De repente un golpe en la puerta interrumpió el silencio, pero no provocó ningún cambio en las inexpresivas expresiones del hombre.
—¡Adelante!
—El hombre accedió a la solicitud mientras sus ojos seguían fijos en los archivos que estaba ocupado estudiando.
Gao Fan entró con cortesía, con una tableta de negocios en su mano.
—¡Presidente Feng!
—Saludó, pero justo cuando iba a comenzar sus palabras, otro conjunto de pasos rápidos entró apresuradamente.
Su último paso se deslizó sin problemas sobre el suelo resbaladizo.
—¿Ya comenzó el espectáculo?
¿Me he perdido algunas escenas informativas especiales de la historia romántica de mi amigo?
—dijo Qi Shuai con algo de pánico en su voz y Gao Fan solo pudo negar con la cabeza internamente.
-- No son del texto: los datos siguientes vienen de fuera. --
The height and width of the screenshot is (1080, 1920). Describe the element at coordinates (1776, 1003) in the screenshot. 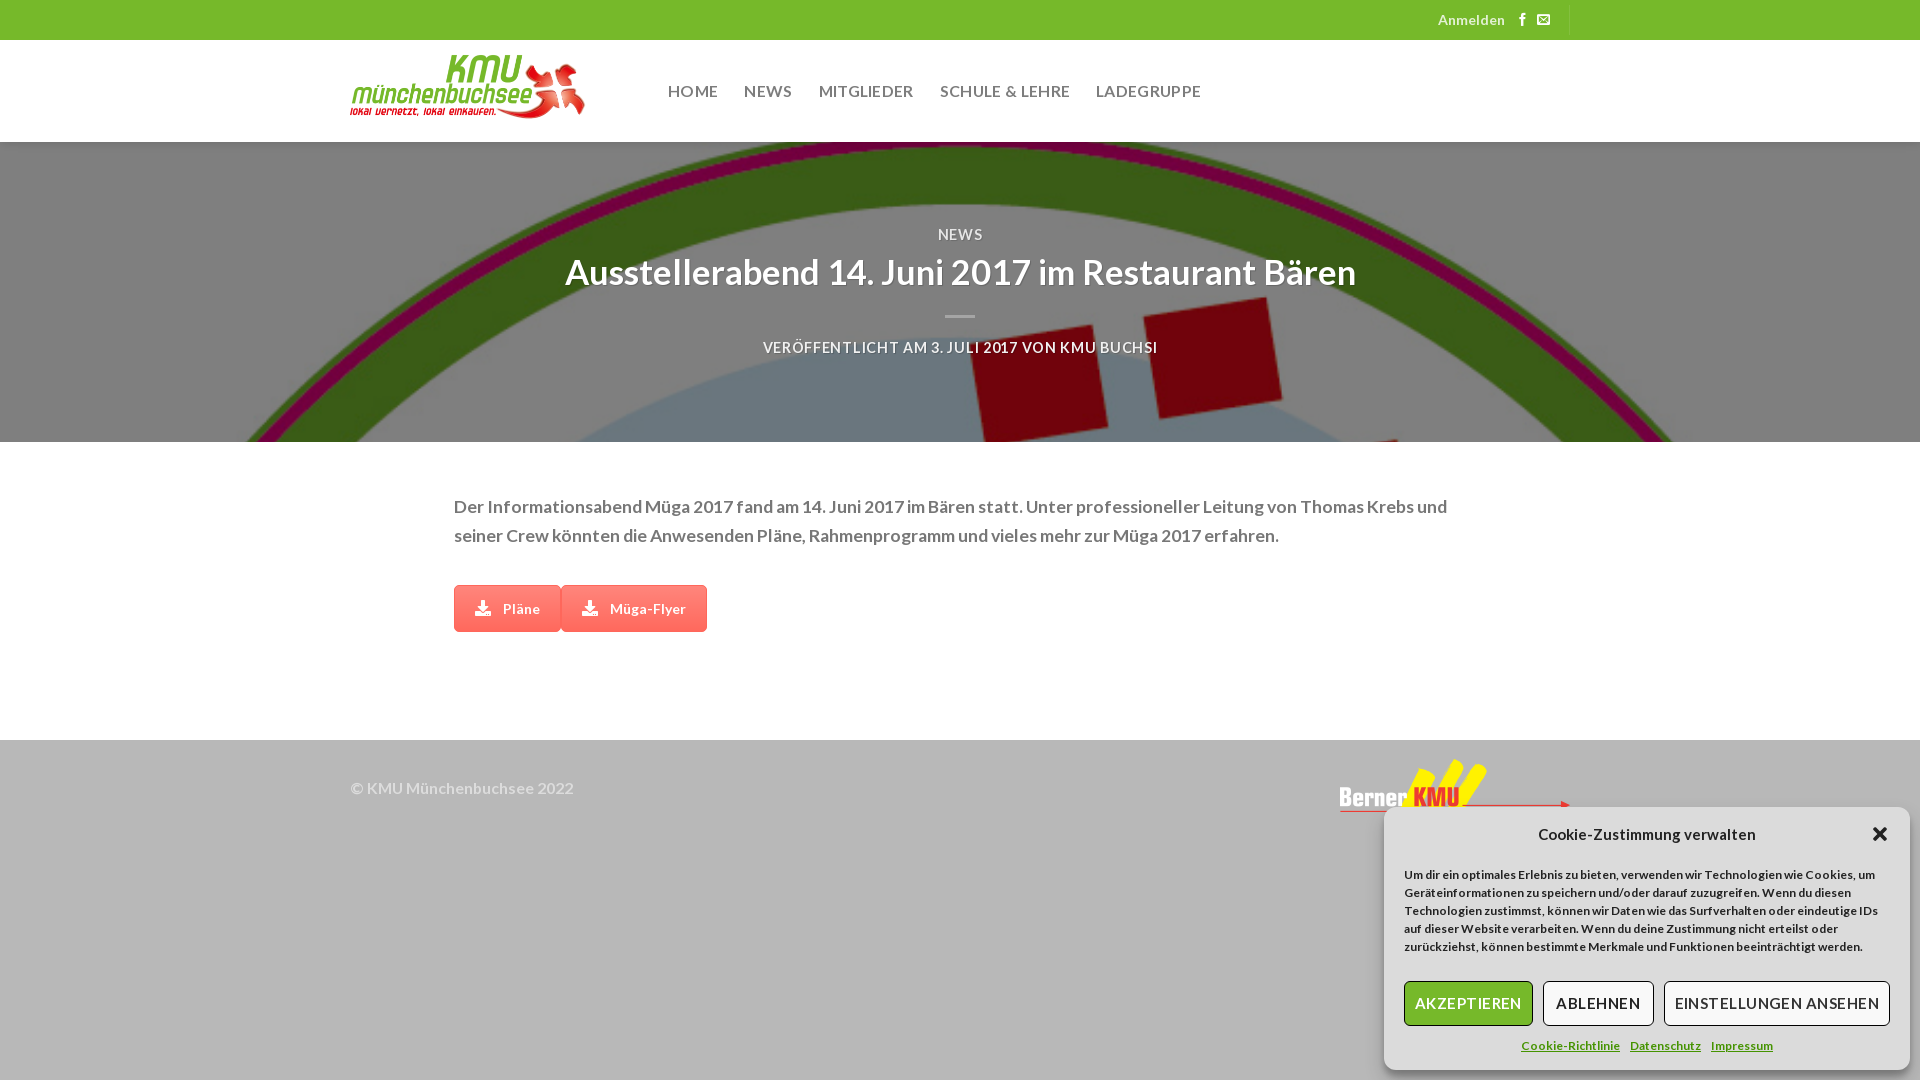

Pero ya hace tiempo perdió la esperanza de ver a este capaz Director de Feng Internationals con una actitud madura en un momento como este.
—¡Director Qi!
—saludó y luego agregó:
— Justo iba a empezar antes de tu llegada.
—Oh…
oh entonces está bien.
Gracias por esperarme y ahora por quién más están retrasando el espectáculo.
Solo empiecen —dijo mientras daba sus pasos directamente a tomar su asiento frente a su amigo.
Justo cuando estaba a punto de tomar el lugar, una mirada oscura lo congeló en una forma medio agachada.
Qi Shuai tragó inmediatamente su miedo al decir con una risita de hesitación:
—Jeje…
¡Shufen!
Tu amigo ha venido a saludarte, ¿no estás feliz de verme aquí?